Были и тренировки по стрельбе из лука, когда нужно было поразить мишень только одного, определенного цвета, внезапно появившуюся в створе ворот.
Облаченные в доспехи, они учились закрываться щитом от летящих стрел.
Еще одно упражнение включало в себя ловлю летящих камней небольшой каменной корзинкой.
И еще был бег. На протяжении тренировочного дня они передвигались исключительно бегом, а сам этот день начинался тогда, когда первые лучи восходящего солнца освещали верхушку флагштока на сторожевой башне, и заканчивался тогда, когда последний луч солнца переставал освещать этот же флагшток. В пасмурную погоду они сверяли время по Раскеру; когда он говорил, что день начался - день начинался, а кончался тогда, когда Раскер объявлял, что день кончился. Все остальное время занимала учеба.
И каждое утро, после пробежки, но перед "Прогулкой по парапету" они стояли на плацу, подняв вверх правую руку, как будто сжимая рукоять меча, и громко выкрикивали: "Мужество! Милосердие! Благородство! Мудрость! Честь! Самоуважение!"
А затем они сгибали руку, словно заслоняясь щитом, и бормотали чуть слышно: "Зависть! Ложь! Самообман! Эгоизм! Алчность! Злоба!"
Кевин не упомянул об этом, но он очень хорошо помнил, как при слове "самообман" Сэнтон иногда поглядывал на него с легкой улыбкой.
Старая, давно не используемая тренировочная площадка в казармах, фактически расположенная на крыше того крыла здания, которое спускалось с холма вниз, была приведена в порядок. Там установили мощные мишени для стрельбы из лука, пирамиды с шестами, вращающиеся фехтовальные тренажеры и манекены, изображающие вооруженного противника. С этого времени воины Городской Стражи начали относиться к Кевину с изрядной долей неприязни, как к наглому и дерзкому пришельцу, который своим появлением перевернул всю их упорядоченную жизнь. Теперь они знали, из какого источника шериф почерпнул свои замечательные идеи. Жилистому старому негодяю, казалось, доставляло немалое удовольствие наблюдать за тем, как стражники, задыхаясь и ловя ртом воздух, тяжелым шагом носятся по плацу и площадкам казарм или пытаются по веревке взобраться на парапет. И все время этот проклятый рейнджер либо болтался на канатах у них над головами, либо, размахивая руками, носился кругами по зубцам стены, словно обезумевшее порождение Темного мира.
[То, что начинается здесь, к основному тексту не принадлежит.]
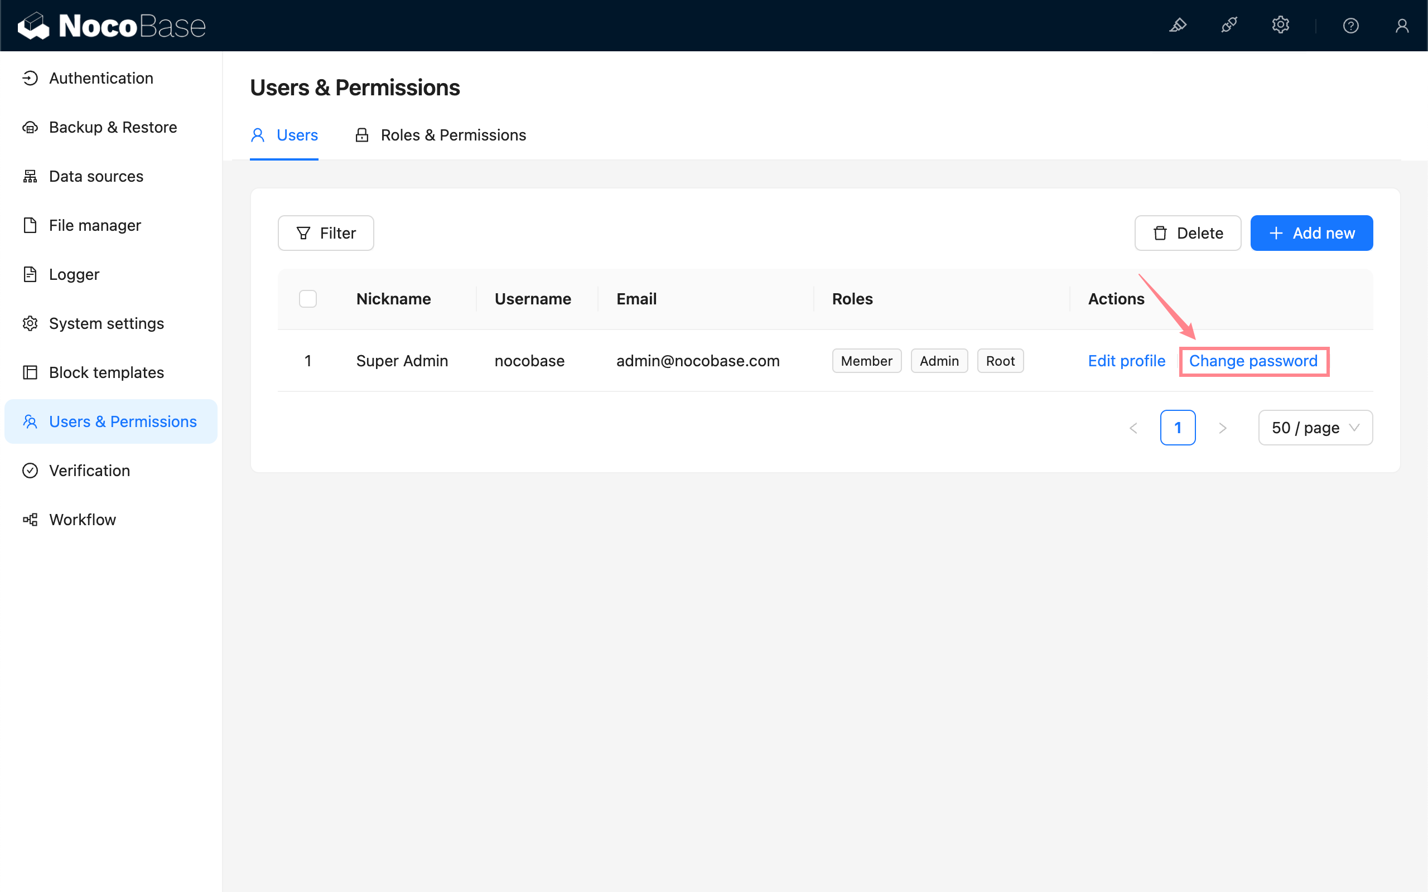Click the NocoBase logo
This screenshot has width=1428, height=892.
112,25
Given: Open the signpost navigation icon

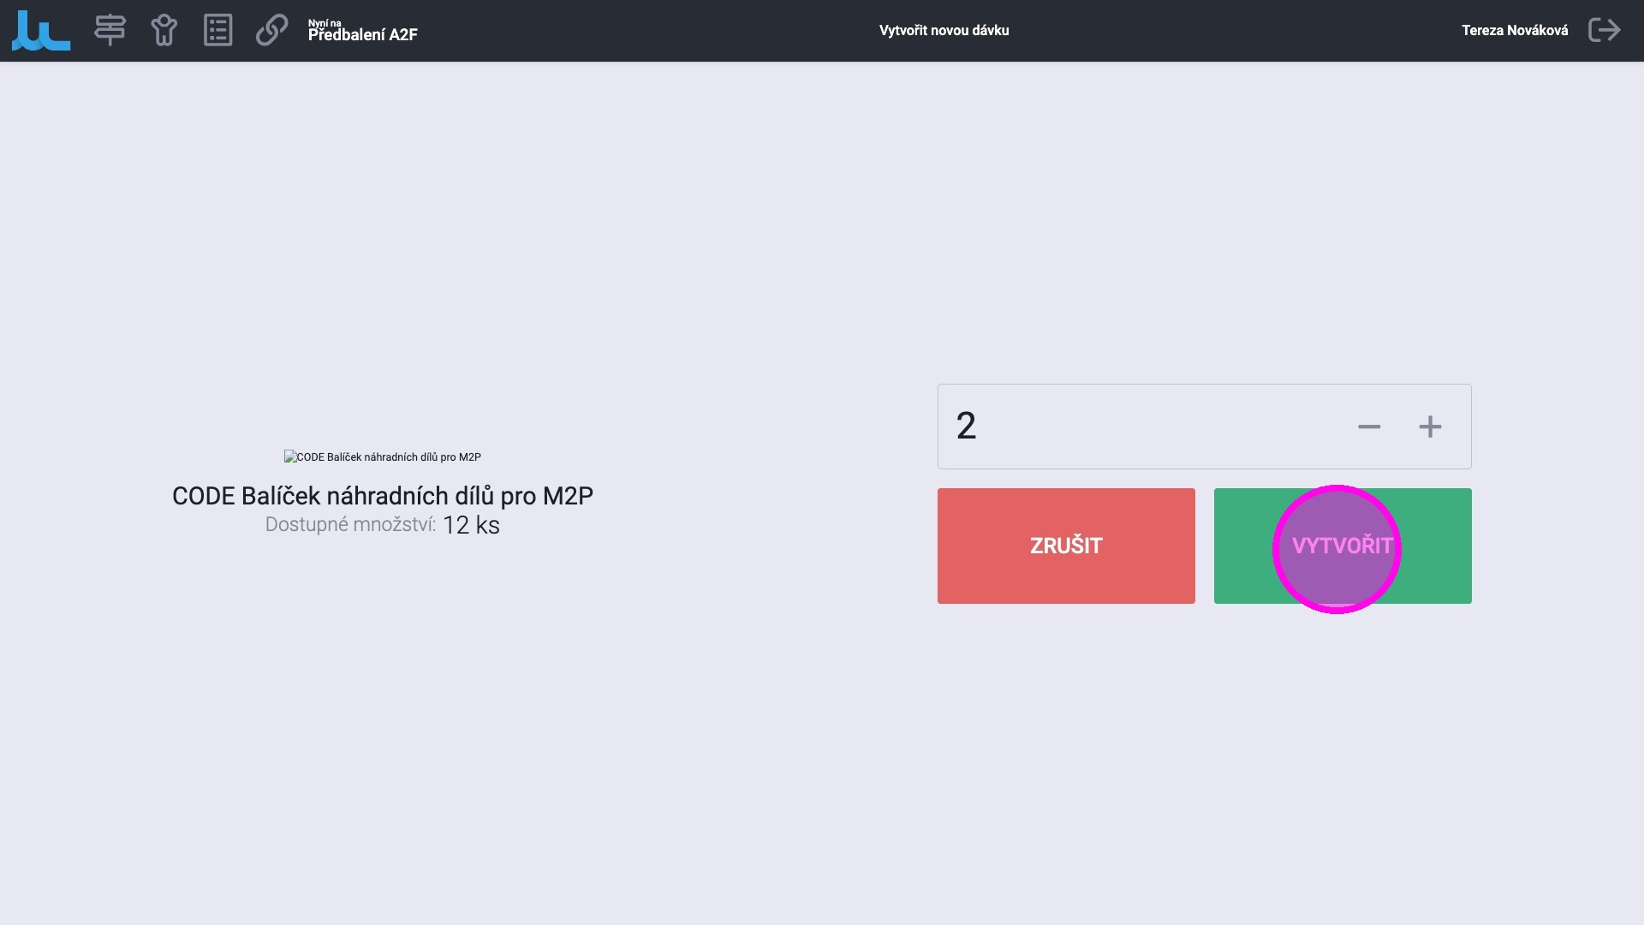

- Я пошел в стражники вовсе не для того, чтобы со мной обращались как с рабом.
- Ну да. Я рассчитывал, что буду спокойно ходить в патруле, но если мне придется работать, как лошади, то скоро я стану на нее похож.
- Брекен, как взводить этот треклятый арбалет?
- Алден, отдери у него эту штуку! Никаких арбалетов на этой крыше, пока кого-нибудь не убило!
- Все равно у нас больше нет арбалетных стрел, Брекен. Какой-то умник выпустил все стрелы в направлении реки, наверное, хотел подстрелить рыбу!
- Это очень хорошо, иначе мы разозлим и перекалечим половину жителей города. Все и так никуда не годится, а если еще горожане решат, что на них напала Городская Стража... Проклятый рейнджер!
- Ты слышал, что он еще придумал? Он проплыл по реке отсюда до Переправы и обратно, а ведь река еще не успокоилась, и течение очень сильное. Слышал ли ты что-нибудь подобное?
- Он проделывает это каждый день. Половина женщин города собирается на Нижнем Рынке, чтобы полюбоваться на его голую задницу, когда он проплывает мимо.
- Да, это не такой человек, как все. Он каждый день встает еще до восхода солнца и пробегает бегом пять миль.
- И еще он бегает по Длинной Лестнице, снизу доверху! Попробуй-к сделать то же самое, и увидишь, как из тебя песок посыплется!
- Клянусь преисподней, он больше никуда не ходит, только бегает!
- Ради всего святого, Клайд, смотри за своими стрелами! Одна из них опять улетела в сторону Стип-стрит.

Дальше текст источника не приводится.